The study included 22 springs on Mount Shasta at high, middle and low elevations in each of the three main watersheds (McCloud, Upper Sac, and Shasta Rivers).
"History has shown that when a large, powerful corporation like Nestle goes into a small, rural community, the corporation usually gets its way.
"However, when Nestlé came into McCloud, California, seeking to exploit its natural spring water, members of the community banded together with pro bono lawyers and determined non-profits to protect local watersheds. CalTrout was a critical partner in rebuffing this threat to the community, its way of life, and the environment."
- Bob Haas, CalTrout member and Chairman Emeritus of Levi Strauss & Co.
Nestle Leaves Town
And then, in the fall of 2009—in the midst of conducting studies and Nestlé scaling back the size of the project—Nestlé abruptly announced it was abandoning the project in McCloud.
Nestlé’s press release stated that a new water bottling facility in Sacramento meant they didn't need to bring the McCloud facility online. Notably, Nestlé also mentioned how the corporation “benefited from our engagement with members of the McCloud community and, in the spirit of continuous improvement, plan to apply those lessons in other situations.”
This was a huge victory for the protection of the McCloud River, the cold water springs that feed it, and the fish who depend on it.

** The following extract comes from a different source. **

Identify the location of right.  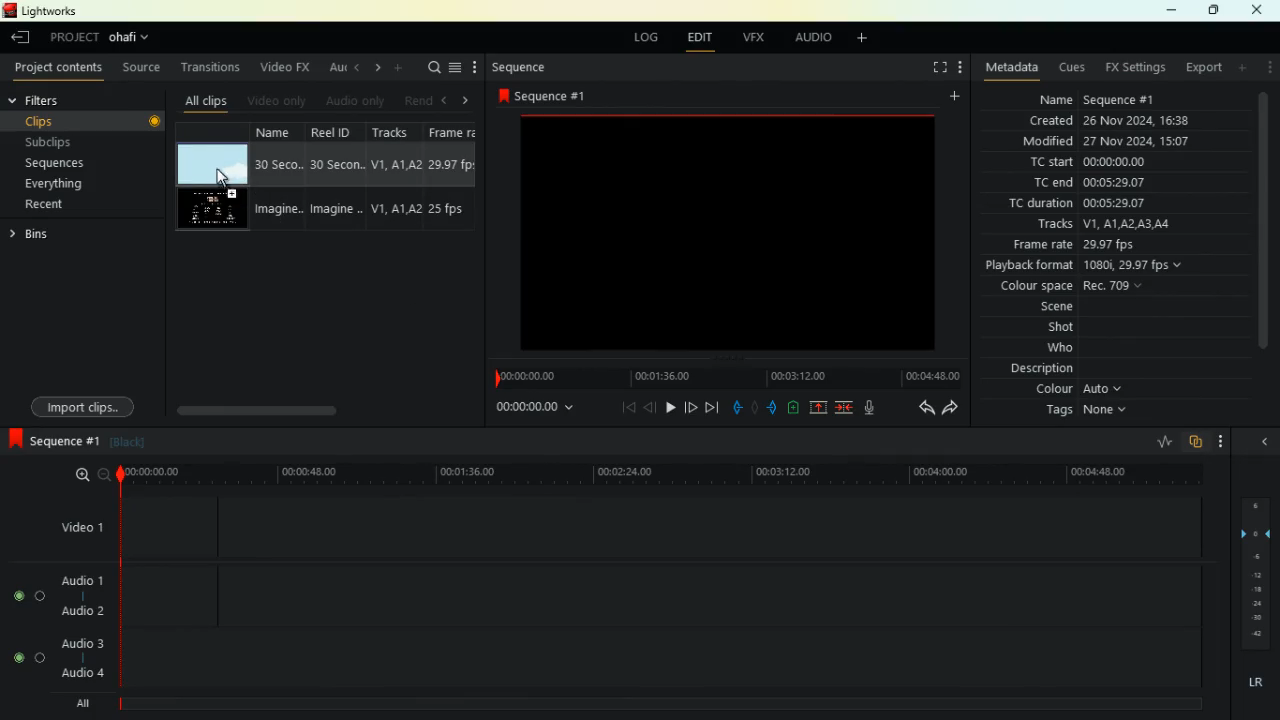
(379, 70).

And for the people of McCloud, as well. The mill site—300,000 square feet of industrial space on 278 acres—was purchased from Nestlé by the McCloud Partners, a group of investors with deep ties to McCloud and California. Their mission is to apply the right balance of economic innovation and environmental stewardship to the former McCloud Mill property. Currently, there are numerous business operating out of the old mill site, from sustainable farming and construction to automotive fabrication and engineering.
"The mill is doing great; business has really grown. We have doubled our revenue, with several significant new tenants like PG&E and Mountain Medics. We're working on some really significant deals that will bring big money and a lot of jobs to town."

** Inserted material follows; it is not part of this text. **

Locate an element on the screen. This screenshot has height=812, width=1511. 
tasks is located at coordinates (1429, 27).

- Bruce Berlinger, McCloud Millworks COO and Co-Founder
The Nestlé fight was a pivotal moment in the evolution of CalTrout. We learned the power of grassroots organizing, enabled by our community-based office; we learned that leading with science and developing fact-based information earns credibility; we learned that legal representation and knowledge of law and policy are necessary when seeking to defend the public trust; and we learned how a strategic public relations campaign is vital in order to frame the issues correctly.
Most notably, we learned these components must be coordinated and work in tandem when taking on a challenge as big as Nestlé’s threat to steal spring water from the McCloud River. And we'll be ready for the next big challenge when it comes.